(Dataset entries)
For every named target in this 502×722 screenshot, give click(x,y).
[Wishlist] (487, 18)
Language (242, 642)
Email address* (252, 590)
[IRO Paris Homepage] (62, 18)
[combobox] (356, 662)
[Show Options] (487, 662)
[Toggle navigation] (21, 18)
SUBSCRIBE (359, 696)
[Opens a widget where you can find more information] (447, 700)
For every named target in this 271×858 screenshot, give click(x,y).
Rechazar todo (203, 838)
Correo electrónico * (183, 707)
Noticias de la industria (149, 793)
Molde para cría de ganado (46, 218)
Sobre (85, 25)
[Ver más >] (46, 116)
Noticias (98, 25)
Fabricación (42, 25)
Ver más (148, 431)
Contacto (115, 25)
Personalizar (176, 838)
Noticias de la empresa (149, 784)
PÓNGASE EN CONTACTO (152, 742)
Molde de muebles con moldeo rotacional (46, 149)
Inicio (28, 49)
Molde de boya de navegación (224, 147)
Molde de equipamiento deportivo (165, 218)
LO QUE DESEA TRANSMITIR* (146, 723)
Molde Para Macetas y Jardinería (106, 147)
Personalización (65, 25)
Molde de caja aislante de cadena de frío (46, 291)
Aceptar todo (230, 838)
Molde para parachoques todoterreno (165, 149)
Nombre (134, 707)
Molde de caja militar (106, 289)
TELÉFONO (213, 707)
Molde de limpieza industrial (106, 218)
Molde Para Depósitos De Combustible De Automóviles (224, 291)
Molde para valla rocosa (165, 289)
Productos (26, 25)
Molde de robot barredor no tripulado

▶ **Task to carry out**
Reproduce the material above, replacing every occurrence of "screenshot" with "screen capture" and leaving everything else unchanged.

▶ **Result below**
For every named target in this 502×722 screen capture, give click(x,y).
[Wishlist] (487, 18)
Language (242, 642)
Email address* (252, 590)
[IRO Paris Homepage] (62, 18)
[combobox] (356, 662)
[Show Options] (487, 662)
[Toggle navigation] (21, 18)
SUBSCRIBE (359, 696)
[Opens a widget where you can find more information] (447, 700)
For every named target in this 271×858 screen capture, give click(x,y).
Rechazar todo (203, 838)
Correo electrónico * (183, 707)
Noticias de la industria (149, 793)
Molde para cría de ganado (46, 218)
Sobre (85, 25)
[Ver más >] (46, 116)
Noticias (98, 25)
Fabricación (42, 25)
Ver más (148, 431)
Contacto (115, 25)
Personalizar (176, 838)
Noticias de la empresa (149, 784)
PÓNGASE EN CONTACTO (152, 742)
Molde de muebles con moldeo rotacional (46, 149)
Inicio (28, 49)
Molde de boya de navegación (224, 147)
Molde de equipamiento deportivo (165, 218)
LO QUE DESEA TRANSMITIR* (146, 723)
Molde Para Macetas y Jardinería (106, 147)
Personalización (65, 25)
Molde de caja aislante de cadena de frío (46, 291)
Aceptar todo (230, 838)
Molde para parachoques todoterreno (165, 149)
Nombre (134, 707)
Molde de caja militar (106, 289)
TELÉFONO (213, 707)
Molde de limpieza industrial (106, 218)
Molde Para Depósitos De Combustible De Automóviles (224, 291)
Molde para valla rocosa (165, 289)
Productos (26, 25)
Molde de robot barredor no tripulado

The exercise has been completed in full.